* _Activity_
Everything from the line containing "Where should I click to: Click" through the last line of the listing below should be returned exactly, except for pictures.

* _Provided records_
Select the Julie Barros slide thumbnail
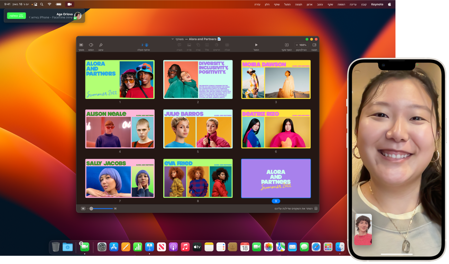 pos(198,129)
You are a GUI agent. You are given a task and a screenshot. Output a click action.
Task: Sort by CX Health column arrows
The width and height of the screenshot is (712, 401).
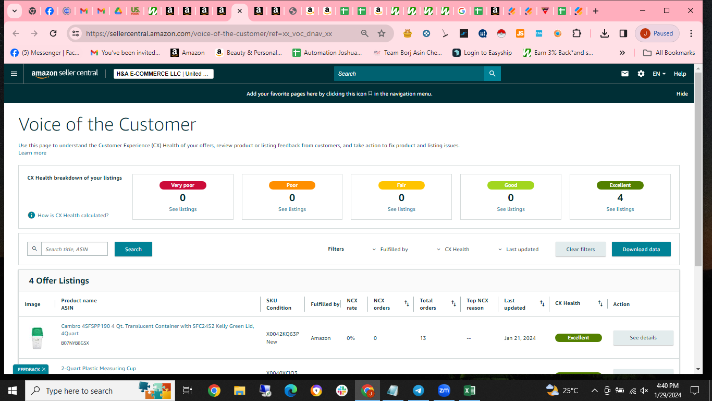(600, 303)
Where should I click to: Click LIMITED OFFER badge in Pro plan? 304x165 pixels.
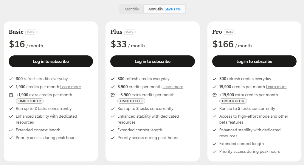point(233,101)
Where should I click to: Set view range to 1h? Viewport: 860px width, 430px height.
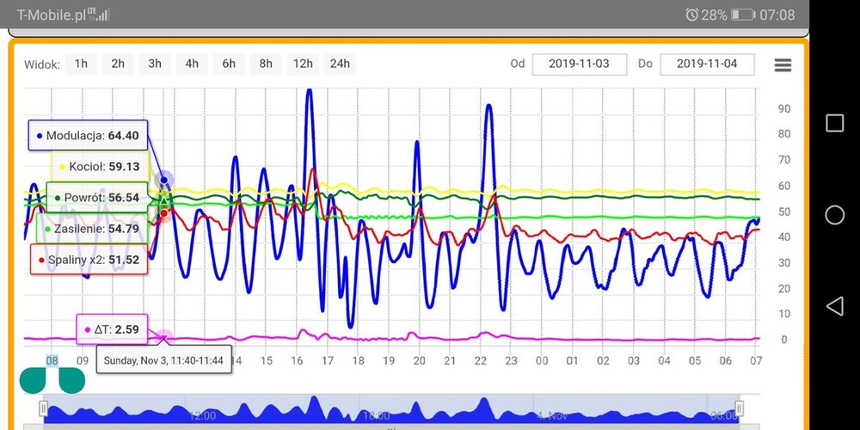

* _Answer section_
Where should I click to: Click LIMITED OFFER badge in Pro plan? 304x165 pixels.
point(233,101)
Where should I click to: Set view range to 1h? Viewport: 860px width, 430px height.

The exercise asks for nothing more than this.